While Miley Cyrus has been dancing around naked, licking sledgehammers and generally stirring up controversy, Swift has maintained her image as America’s sweetheart. She is a sex symbol without the sex and a refreshing foil to the handful of other young women who made the transition from teen star to icon in a much less reserved fashion. She dresses fashionably but much more conservatively than her peers in the music industry, yet Swift has won over and held onto the affection of America by desexualizing celebrity culture. However, while she tugs at the world’s heartstrings by crooning about being on the receiving end of heartbreak, Swift is creating a problematized feminist message.
Swift is careful to paint herself as the girl next door: quirky, wholesome and yet very vulnerable. She isn’t simply desexualized; she goes as far as to shame other girls who are less reserved sexually with lyrics like “She’s better known from the things that she does on the mattress” from “Better Than Revenge.” With the exception of a few of her more direct songs like “Dear John,” which explicitly addresses a past love connection, most of her songs show a helpless passivity towards men. Her songs about heartbreak can be empowering and promote confidence in independence, but they simultaneously reflect a very strong dependence on men and a lack of self-critique. Swift’s breakup songs give conflicting messages about independence and dependence because she finds herself back in another relationship as soon as the last one ended. One moment it is “We Are Never Ever Getting Back Together” and the next she is “Back to December,” going back and blaming herself for the break up.
Swift’s music appeals to the shared emotions of heartache and jealousy, but in such a way that teaches young girls that their womanhood is defined by the men who drag them along in love.

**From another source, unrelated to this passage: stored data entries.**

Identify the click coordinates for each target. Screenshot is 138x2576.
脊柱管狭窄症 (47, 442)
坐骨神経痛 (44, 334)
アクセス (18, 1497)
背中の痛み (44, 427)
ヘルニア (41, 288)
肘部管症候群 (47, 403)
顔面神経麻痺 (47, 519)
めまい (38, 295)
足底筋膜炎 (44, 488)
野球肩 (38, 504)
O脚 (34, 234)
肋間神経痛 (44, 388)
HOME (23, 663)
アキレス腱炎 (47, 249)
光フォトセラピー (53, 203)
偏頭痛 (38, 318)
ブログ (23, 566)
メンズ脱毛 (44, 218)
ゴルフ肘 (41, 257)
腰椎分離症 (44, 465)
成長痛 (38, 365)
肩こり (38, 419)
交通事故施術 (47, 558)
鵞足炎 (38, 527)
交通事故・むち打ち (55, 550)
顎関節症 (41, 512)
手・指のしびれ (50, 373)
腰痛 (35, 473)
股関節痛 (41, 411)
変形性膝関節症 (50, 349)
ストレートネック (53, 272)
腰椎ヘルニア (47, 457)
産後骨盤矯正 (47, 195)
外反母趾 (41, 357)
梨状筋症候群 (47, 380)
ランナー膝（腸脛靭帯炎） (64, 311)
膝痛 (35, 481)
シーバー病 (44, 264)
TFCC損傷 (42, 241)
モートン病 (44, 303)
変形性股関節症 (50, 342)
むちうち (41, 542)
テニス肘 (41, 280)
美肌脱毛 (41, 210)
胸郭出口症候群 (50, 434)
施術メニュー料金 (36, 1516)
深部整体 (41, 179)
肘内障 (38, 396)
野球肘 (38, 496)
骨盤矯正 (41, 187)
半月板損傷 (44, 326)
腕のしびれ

Nothing about Swift’s music is inherently bad. Her songs are relatable by appealing to emotions and have upbeat tunes that are catchy and singable. Her songs assume that her audience has felt things similar to what she has felt, and she is quite often right. Where this becomes problematic is that in her popularity, she has made these shared experiences an ideal. If Swift were the only singer in the world, you would think that everyone breaks up from his or her heterosexual partner every other week. Taylor’s relative purity in the pop spotlight offers just one voice and cannot be made into an ideal. Swift is successful by using the sentiments of relationships and suppressing sex, but sex does not need to be suppressed. By elevating herself as a figure of purity in the music industry, she is implicitly slut-shaming her peers. Perhaps coupled with more blatantly sexualized pop stars, Swift provides good messages of more innocent subject matter, but by herself she creates a desexualized ideal for girls. Without a sexually liberated Miley or a strong-and-stable Beyoncé to counterbalance Swift’s influence, Swift’s audience would be led to believe that the Taylor Swift prototype is the ideal woman.